» Supplied material
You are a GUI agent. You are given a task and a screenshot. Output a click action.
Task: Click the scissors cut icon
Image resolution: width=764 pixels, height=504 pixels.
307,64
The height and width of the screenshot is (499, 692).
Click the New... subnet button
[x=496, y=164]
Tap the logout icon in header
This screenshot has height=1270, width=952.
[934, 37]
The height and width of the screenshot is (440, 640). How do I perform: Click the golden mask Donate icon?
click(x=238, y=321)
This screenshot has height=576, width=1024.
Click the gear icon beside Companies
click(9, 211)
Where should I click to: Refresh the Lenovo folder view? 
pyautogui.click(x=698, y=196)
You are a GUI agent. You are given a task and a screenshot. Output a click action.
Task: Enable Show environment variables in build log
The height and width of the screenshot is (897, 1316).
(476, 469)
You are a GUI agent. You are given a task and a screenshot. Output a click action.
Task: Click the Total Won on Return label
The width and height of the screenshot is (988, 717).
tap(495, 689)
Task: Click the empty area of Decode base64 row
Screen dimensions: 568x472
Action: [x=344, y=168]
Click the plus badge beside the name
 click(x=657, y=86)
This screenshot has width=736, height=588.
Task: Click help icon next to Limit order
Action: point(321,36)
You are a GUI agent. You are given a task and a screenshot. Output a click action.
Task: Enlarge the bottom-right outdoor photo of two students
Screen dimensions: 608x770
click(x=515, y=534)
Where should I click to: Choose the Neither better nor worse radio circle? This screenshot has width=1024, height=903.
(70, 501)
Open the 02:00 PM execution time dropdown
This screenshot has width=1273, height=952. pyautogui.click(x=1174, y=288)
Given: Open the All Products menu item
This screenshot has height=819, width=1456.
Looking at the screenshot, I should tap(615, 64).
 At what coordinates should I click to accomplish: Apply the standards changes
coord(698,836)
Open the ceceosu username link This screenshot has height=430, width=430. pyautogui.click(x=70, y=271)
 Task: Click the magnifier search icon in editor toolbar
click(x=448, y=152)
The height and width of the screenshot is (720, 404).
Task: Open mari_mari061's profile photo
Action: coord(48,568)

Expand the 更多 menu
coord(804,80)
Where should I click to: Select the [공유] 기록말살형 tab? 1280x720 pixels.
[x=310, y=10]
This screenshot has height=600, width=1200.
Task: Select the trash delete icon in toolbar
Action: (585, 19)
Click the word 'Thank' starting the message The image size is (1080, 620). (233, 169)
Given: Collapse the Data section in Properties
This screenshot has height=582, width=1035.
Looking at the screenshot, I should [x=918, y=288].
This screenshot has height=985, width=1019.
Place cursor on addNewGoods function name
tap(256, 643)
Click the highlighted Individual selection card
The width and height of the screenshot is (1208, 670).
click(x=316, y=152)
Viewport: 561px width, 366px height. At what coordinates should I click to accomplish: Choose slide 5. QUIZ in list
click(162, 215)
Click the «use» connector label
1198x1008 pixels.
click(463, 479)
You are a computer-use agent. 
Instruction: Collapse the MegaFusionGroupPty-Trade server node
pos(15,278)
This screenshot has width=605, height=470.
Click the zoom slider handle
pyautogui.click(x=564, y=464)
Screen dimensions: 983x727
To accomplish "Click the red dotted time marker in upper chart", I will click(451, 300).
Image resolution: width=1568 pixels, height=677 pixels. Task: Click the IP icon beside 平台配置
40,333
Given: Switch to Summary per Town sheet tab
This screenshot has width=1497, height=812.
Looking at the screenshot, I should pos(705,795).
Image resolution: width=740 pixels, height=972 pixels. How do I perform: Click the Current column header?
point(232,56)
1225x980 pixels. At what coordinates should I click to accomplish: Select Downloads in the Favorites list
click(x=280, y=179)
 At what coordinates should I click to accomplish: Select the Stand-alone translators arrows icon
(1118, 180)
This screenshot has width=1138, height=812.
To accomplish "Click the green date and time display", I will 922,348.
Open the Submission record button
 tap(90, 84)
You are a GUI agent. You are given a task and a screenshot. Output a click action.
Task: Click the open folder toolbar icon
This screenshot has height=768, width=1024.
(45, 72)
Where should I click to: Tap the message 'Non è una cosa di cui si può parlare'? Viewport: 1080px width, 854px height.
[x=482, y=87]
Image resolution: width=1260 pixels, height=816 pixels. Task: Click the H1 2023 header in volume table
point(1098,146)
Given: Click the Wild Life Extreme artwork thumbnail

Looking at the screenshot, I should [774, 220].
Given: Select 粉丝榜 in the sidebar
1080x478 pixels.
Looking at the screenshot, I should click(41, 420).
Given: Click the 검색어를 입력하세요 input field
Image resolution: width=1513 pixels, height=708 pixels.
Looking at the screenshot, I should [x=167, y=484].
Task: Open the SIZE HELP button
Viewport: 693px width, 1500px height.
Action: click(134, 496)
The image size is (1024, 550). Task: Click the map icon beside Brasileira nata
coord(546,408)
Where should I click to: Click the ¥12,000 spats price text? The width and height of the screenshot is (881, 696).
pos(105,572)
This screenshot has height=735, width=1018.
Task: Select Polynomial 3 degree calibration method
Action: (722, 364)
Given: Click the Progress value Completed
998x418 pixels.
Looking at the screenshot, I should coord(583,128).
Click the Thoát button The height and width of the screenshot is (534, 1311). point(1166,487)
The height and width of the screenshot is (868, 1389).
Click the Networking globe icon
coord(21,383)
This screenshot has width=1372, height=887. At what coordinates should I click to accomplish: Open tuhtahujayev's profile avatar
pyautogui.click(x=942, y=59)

» How to complete this task
When a line in the listing has the string "will" in it, return that line.

» Answer box
To accomplish "Click the red dotted time marker in upper chart", I will click(451, 300).
To accomplish "Click the green date and time display", I will 922,348.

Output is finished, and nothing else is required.